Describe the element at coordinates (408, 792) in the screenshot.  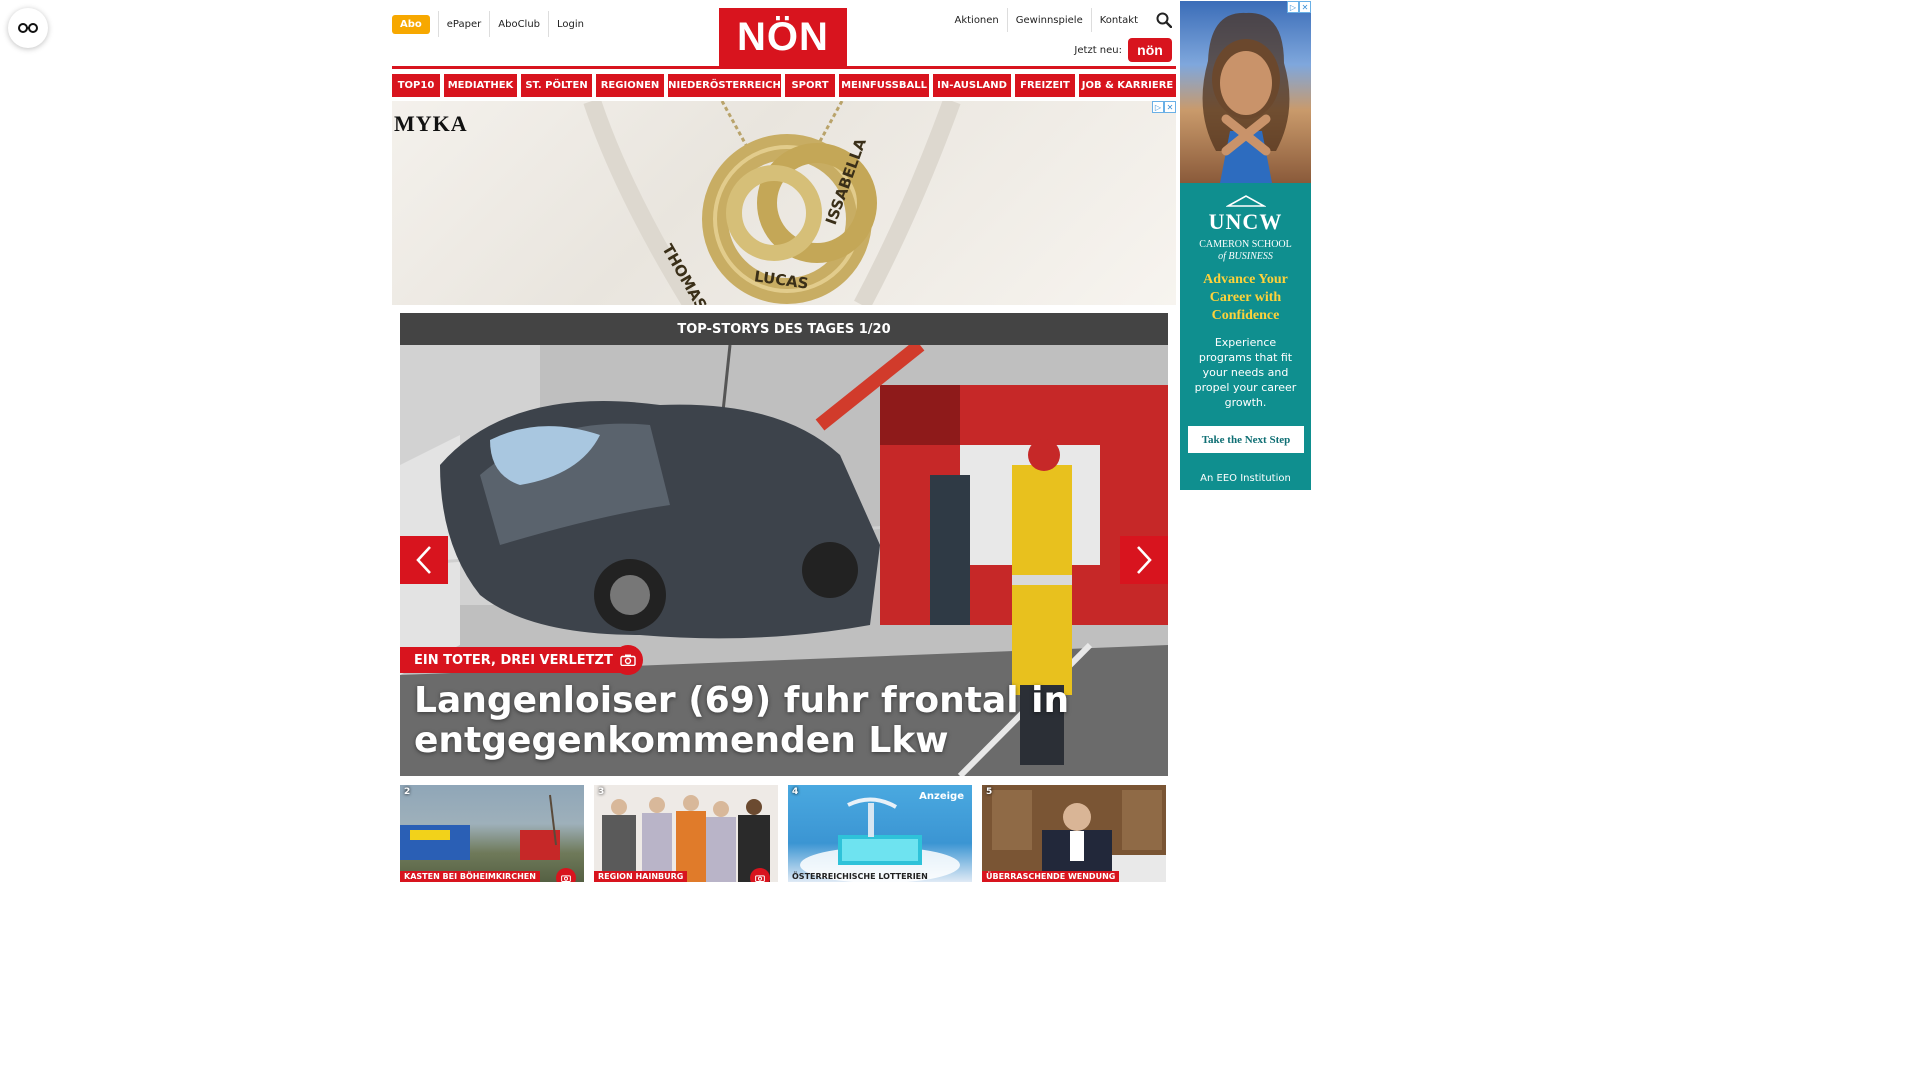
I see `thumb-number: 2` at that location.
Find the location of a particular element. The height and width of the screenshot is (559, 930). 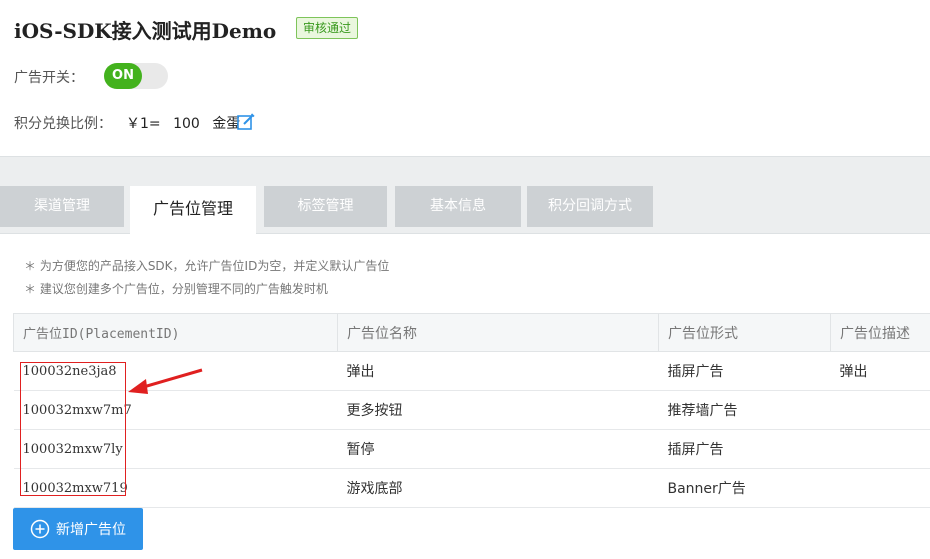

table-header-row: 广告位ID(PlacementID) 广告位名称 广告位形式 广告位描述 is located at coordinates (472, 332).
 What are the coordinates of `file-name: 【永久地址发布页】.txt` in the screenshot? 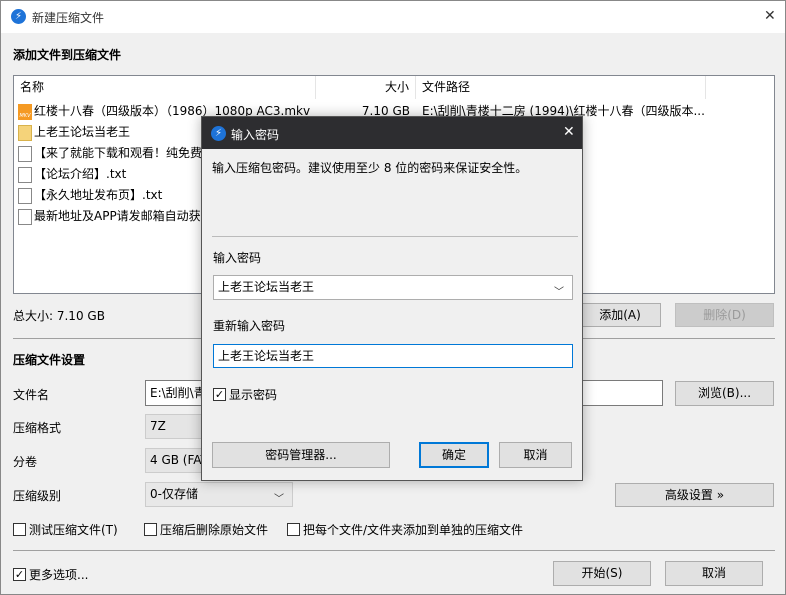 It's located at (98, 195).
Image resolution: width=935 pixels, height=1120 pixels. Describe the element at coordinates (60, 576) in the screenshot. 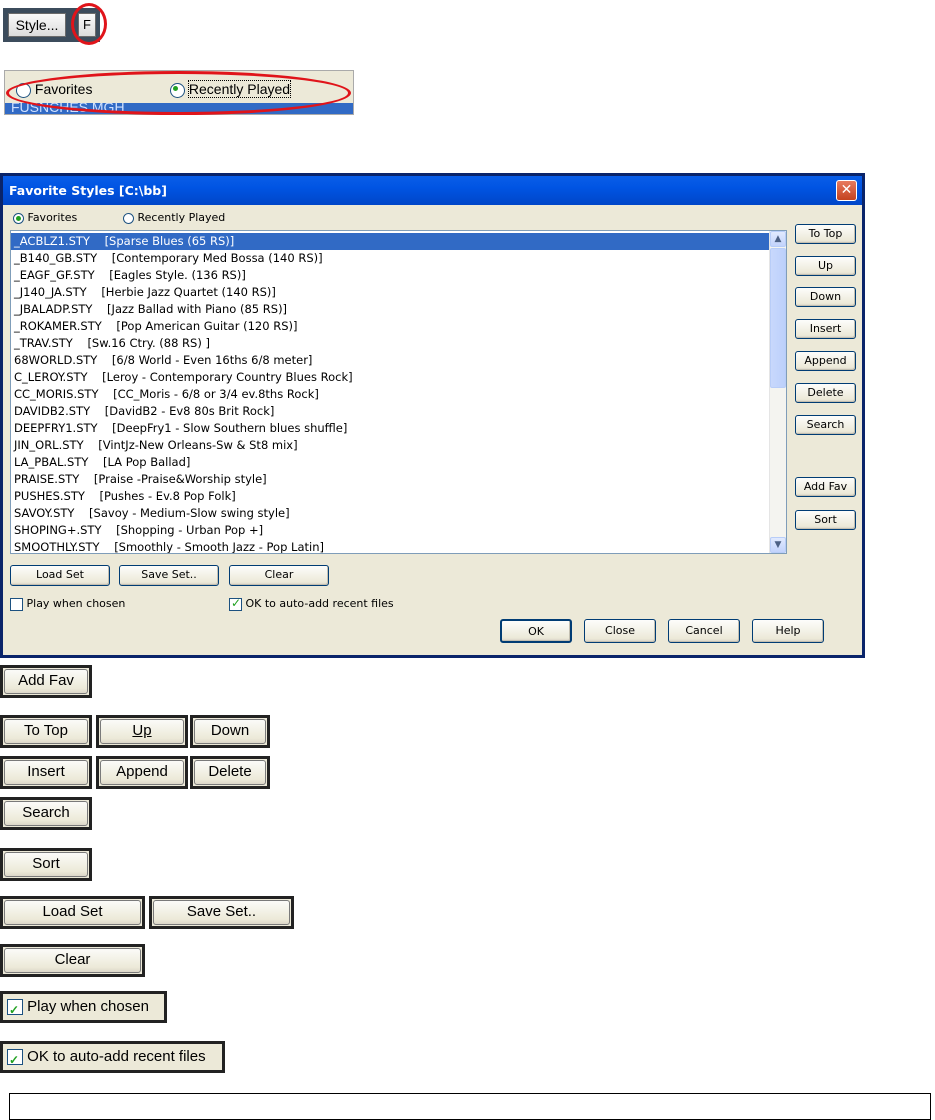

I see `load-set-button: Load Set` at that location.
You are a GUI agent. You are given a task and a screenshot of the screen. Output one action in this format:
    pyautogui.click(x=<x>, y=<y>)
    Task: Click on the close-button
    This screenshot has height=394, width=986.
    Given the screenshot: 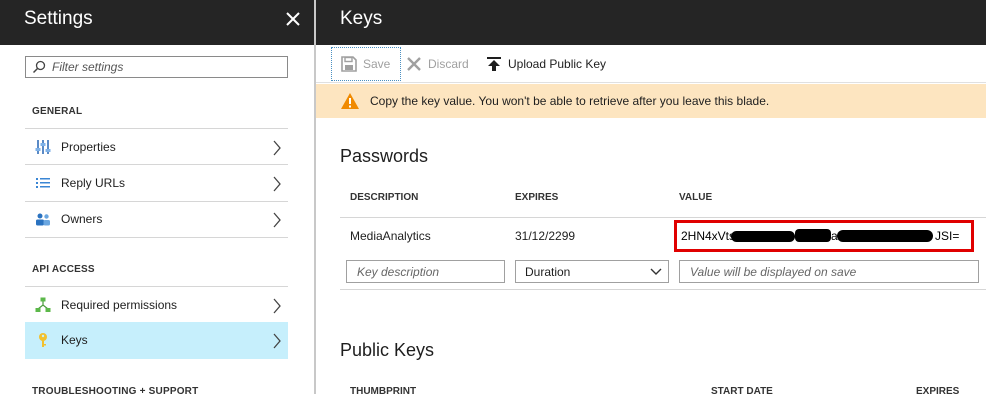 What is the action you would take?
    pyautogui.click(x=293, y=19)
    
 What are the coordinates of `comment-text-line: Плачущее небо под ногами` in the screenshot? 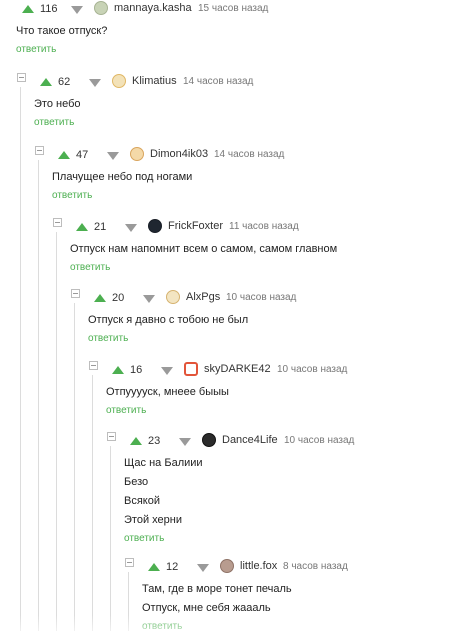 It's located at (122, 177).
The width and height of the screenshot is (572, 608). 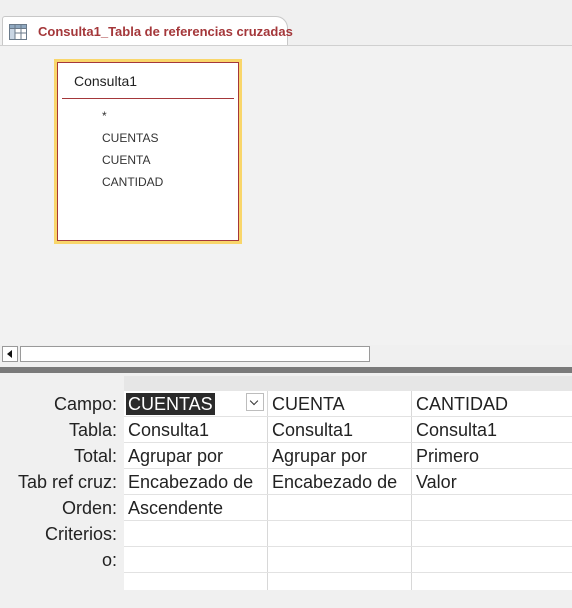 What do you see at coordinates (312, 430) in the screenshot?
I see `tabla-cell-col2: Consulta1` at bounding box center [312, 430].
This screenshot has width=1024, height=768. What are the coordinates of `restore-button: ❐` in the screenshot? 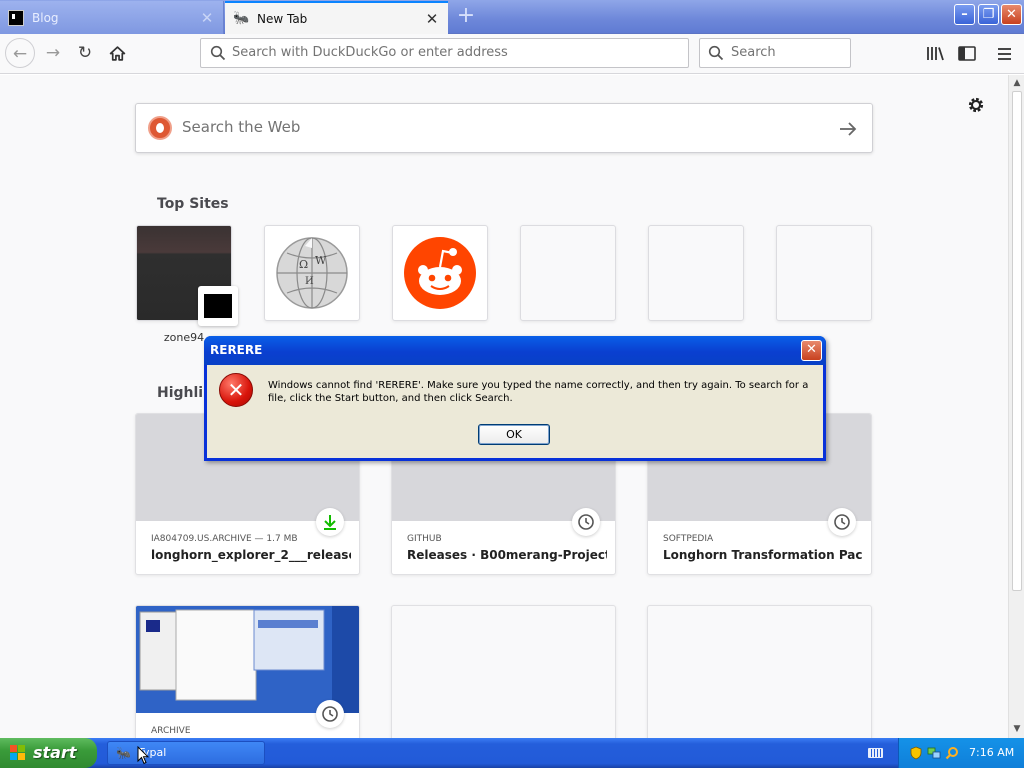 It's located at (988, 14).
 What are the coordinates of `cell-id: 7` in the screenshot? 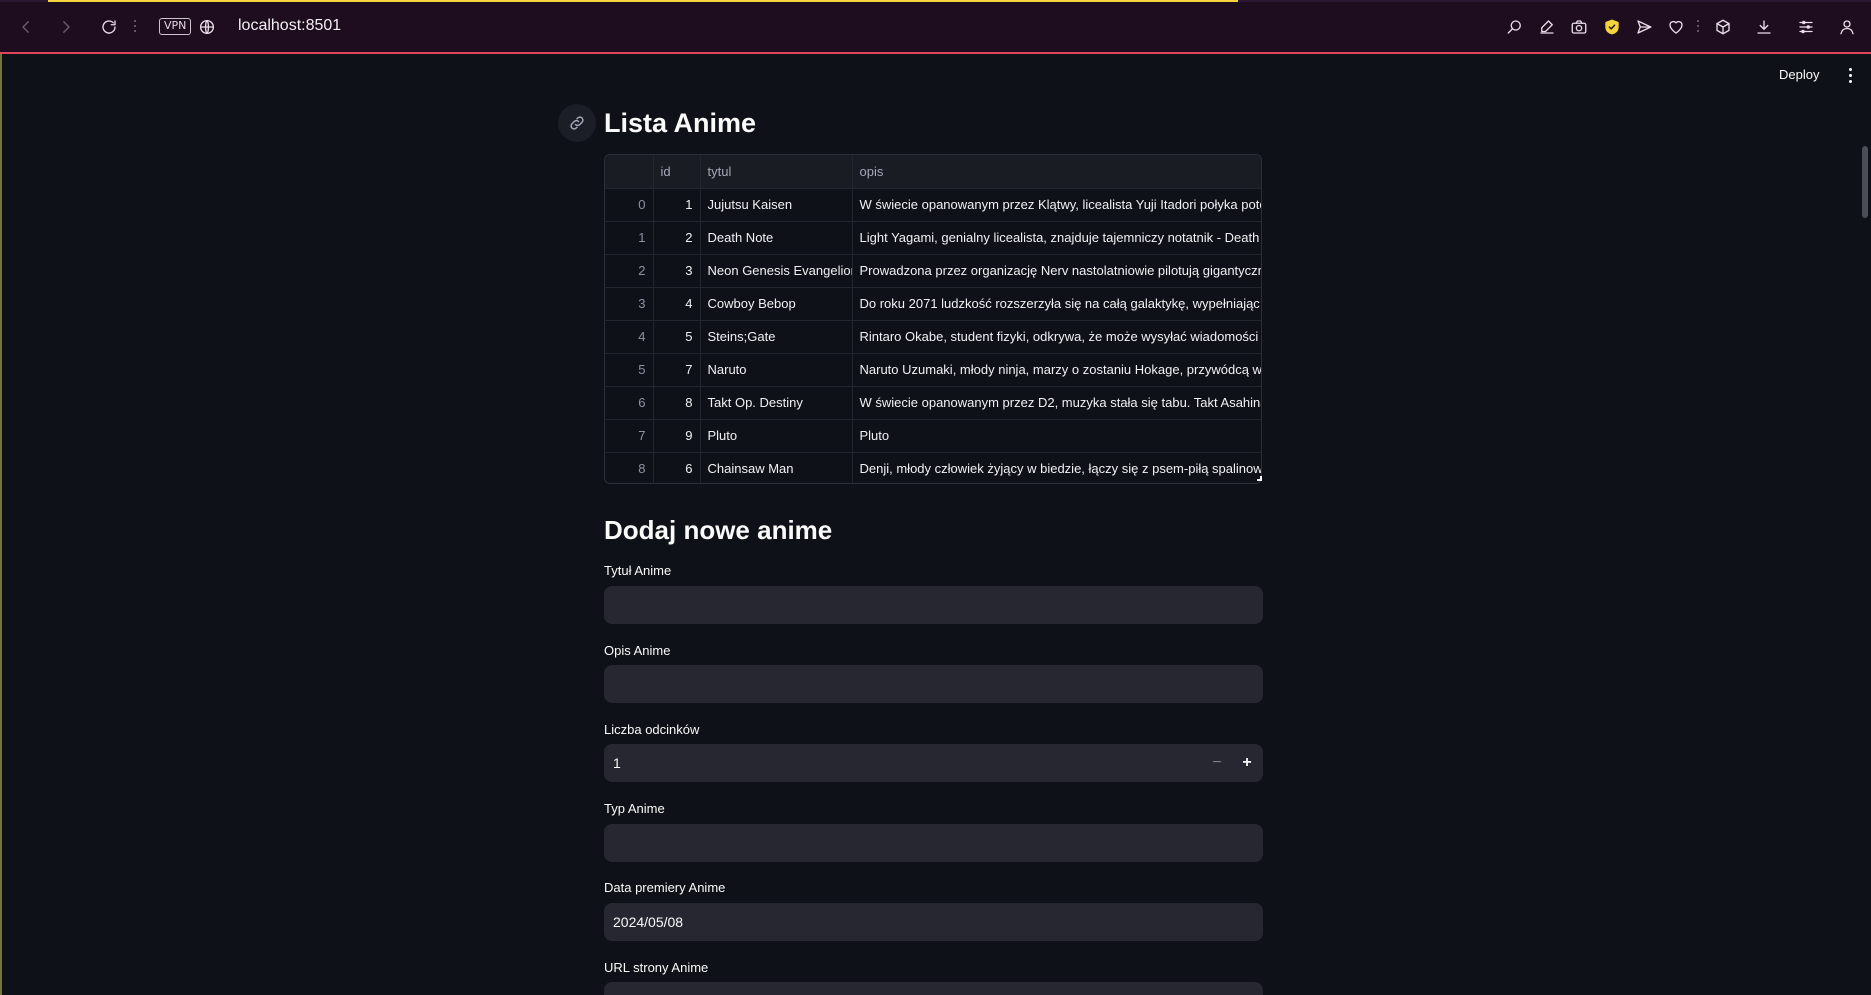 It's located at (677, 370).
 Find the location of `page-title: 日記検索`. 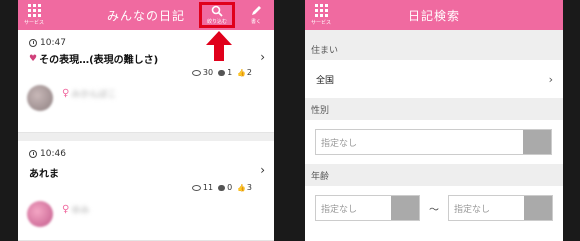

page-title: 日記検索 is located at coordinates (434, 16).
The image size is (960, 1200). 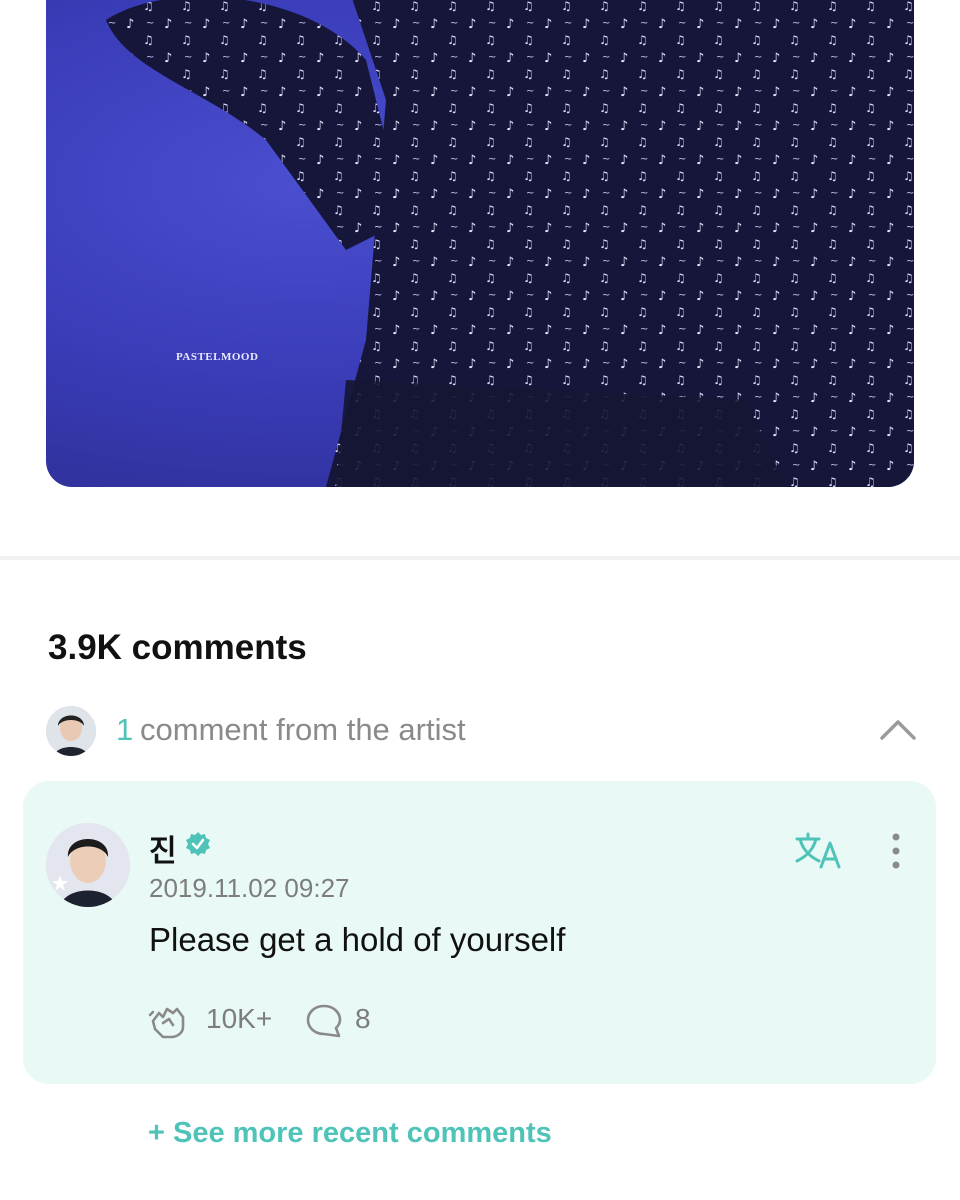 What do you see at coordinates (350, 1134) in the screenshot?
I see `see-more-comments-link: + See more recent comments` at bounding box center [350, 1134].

▶ Directions for this task:
Update the records from their beginning through the line containing "table-header-row: 广告位ID(PlacementID) 广告位名称", inclusive, by replacing "particular element" with "specific element" and leaving everything else unchanged. Omit the pictures from your answer.

▶ Response area:
Describe the element at coordinates (408, 792) in the screenshot.  
I see `thumb-number: 2` at that location.
Find the location of a specific element. The height and width of the screenshot is (559, 930). 

table-header-row: 广告位ID(PlacementID) 广告位名称 广告位形式 广告位描述 is located at coordinates (472, 332).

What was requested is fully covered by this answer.